Consider making location explicit. #691

ioquatix · 2020-05-17T03:01:14Z

I've been using this gem quite a bit recently.

I'm also looking at parsing C/C++ using clang into the same format, with the goal of providing a unified index for symbol lookup (as much as is possible).

In practice, it seems to me that an AST is (almost) always tied to some kind of source "location". I know there are cases where an AST is completely detached from actual code, but that is not, in my experience, the most common use case.

Have you considered whether it would make sense to expose a generic Location abstraction in the AST gem, that would cover multiple use cases?

In more concrete terms, making an interface for:

class AST::Node
  attr :location
end

# Introduce:

class AST::Location
  # Generic handling of source code, e.g. getting textual value, etc.
end

When I come to implementing a parser for C++ using the AST gem, I'm either going to have to roll my own location class with the same interface as the parser gem, or, preferably, follow some standard set out by the AST gem. The benefit would make it easier for converting an AST back into source code.

Essentially, what I'm proposing, is whether we can move a very light amount of location interface abstractions into the AST gem, such that parsing other languages could expose a shared interface for accessing location details.

The text was updated successfully, but these errors were encountered:

ioquatix · 2020-05-17T03:06:40Z

In particular node.location.expression.source seems like something that could easily be useful across multiple languages, at least at the interface level.

◆ Material provided ◆

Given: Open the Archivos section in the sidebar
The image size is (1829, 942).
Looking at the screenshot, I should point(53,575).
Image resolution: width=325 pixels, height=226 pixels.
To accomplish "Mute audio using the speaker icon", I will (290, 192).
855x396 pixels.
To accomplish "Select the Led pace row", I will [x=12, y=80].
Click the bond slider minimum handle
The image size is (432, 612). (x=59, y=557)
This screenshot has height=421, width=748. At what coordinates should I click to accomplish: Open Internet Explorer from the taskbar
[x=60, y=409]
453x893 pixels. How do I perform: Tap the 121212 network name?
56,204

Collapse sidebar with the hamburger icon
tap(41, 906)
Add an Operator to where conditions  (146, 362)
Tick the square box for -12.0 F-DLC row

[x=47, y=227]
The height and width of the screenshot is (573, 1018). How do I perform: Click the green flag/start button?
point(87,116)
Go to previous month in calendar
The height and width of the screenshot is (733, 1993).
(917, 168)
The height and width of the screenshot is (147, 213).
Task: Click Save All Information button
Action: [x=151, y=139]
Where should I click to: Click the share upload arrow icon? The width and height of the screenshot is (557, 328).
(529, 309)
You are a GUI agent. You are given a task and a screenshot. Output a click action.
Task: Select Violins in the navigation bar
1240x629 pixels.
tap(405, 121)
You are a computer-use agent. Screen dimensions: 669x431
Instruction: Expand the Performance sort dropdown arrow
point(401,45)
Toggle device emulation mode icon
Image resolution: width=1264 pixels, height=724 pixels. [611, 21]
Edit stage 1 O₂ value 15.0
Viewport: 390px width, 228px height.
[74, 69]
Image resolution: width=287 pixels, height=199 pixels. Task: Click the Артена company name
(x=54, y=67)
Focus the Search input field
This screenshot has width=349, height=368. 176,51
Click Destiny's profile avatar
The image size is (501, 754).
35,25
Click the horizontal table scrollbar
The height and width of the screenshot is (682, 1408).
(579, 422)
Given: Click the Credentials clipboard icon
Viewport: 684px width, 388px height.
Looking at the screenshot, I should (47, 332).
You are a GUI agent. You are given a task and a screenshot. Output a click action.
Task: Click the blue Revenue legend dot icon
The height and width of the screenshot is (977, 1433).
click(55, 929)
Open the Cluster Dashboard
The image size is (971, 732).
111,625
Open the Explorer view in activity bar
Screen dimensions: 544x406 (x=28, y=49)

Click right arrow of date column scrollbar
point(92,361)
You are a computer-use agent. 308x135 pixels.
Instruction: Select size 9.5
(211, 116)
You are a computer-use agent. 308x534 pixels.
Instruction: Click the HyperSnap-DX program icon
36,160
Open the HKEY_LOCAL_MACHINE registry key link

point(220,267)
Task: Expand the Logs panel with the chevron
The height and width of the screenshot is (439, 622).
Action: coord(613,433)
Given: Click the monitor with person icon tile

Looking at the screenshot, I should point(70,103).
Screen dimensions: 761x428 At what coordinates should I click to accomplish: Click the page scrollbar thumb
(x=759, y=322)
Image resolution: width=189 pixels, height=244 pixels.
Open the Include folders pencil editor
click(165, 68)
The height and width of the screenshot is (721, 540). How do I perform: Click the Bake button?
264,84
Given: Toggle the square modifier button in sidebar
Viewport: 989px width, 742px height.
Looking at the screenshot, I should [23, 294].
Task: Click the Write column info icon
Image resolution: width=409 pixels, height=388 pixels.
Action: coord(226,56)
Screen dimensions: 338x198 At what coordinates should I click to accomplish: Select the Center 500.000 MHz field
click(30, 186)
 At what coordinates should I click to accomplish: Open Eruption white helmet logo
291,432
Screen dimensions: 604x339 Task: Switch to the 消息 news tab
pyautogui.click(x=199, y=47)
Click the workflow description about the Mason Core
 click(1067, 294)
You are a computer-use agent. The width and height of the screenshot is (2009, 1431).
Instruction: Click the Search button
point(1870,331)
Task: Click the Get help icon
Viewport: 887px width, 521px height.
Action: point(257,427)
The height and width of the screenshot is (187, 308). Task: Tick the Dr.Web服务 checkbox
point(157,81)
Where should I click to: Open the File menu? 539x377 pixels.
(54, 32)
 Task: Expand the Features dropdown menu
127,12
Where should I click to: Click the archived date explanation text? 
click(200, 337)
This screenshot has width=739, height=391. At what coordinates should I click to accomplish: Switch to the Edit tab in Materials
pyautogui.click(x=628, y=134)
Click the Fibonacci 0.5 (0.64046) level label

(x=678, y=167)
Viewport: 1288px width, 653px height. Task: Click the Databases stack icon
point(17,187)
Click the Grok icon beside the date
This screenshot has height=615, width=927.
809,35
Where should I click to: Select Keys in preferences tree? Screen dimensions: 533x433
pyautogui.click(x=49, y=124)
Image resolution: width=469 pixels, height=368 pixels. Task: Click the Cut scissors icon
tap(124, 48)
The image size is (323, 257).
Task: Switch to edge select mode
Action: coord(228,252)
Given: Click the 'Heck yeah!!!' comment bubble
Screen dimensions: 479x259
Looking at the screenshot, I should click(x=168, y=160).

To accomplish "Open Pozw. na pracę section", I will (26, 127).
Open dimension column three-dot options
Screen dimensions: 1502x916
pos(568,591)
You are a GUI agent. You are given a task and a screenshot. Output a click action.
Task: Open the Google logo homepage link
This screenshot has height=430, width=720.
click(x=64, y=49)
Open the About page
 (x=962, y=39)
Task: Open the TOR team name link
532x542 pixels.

◆ Set of tasks ◆
1/ Reproduce verbatim the stretch of the rows from the line containing "Open dimension column three-dot options" through the last of the rows.
2/ Continue the thread proposing a shared location interface for the AST gem from the point at which it ends.

◆ Task responses ◆
1/
Open dimension column three-dot options
Screen dimensions: 1502x916
pos(568,591)
You are a GUI agent. You are given a task and a screenshot. Output a click action.
Task: Open the Google logo homepage link
This screenshot has height=430, width=720.
click(x=64, y=49)
Open the About page
 (x=962, y=39)
Task: Open the TOR team name link
532x542 pixels.

2/
ioquatix · 2020-05-17T04:04:56Z

Sorry, one other point that might make sense, is if this gem is the canonical source for parsing in Ruby, what about making parser-ruby and parser-clang etc, and using this base gem to share data structures?

iliabylich · 2020-05-18T15:12:38Z

Sorry for a late response.

it seems to me that an AST is (almost) always tied to some kind of source "location"

For me AST node represents the intent of some piece of code. If you want to do some static analysis you can also attach locations to nodes, but it's not necessary. Well, they are required to build backtraces, and so to build let's say an AST interpreter (like old MRI) you need them.

Have you considered whether it would make sense to expose a generic Location abstraction in the AST gem

AST gem handles something like s-expressions that are not aware of any programming language and source files. Parser gem implements a subclass that adds location field - https://github.com/whitequark/parser/blob/master/lib/parser/ast/node.rb#L18.

Also, many nodes are more complicated than just plain literals (numbers, strings etc). For example, take a look at the def node:

$ bin/ruby-parse -Le 'def m(a); 42; end'
s(:def, :m,
  s(:args,
    s(:arg, :a)),
  s(:int, 42))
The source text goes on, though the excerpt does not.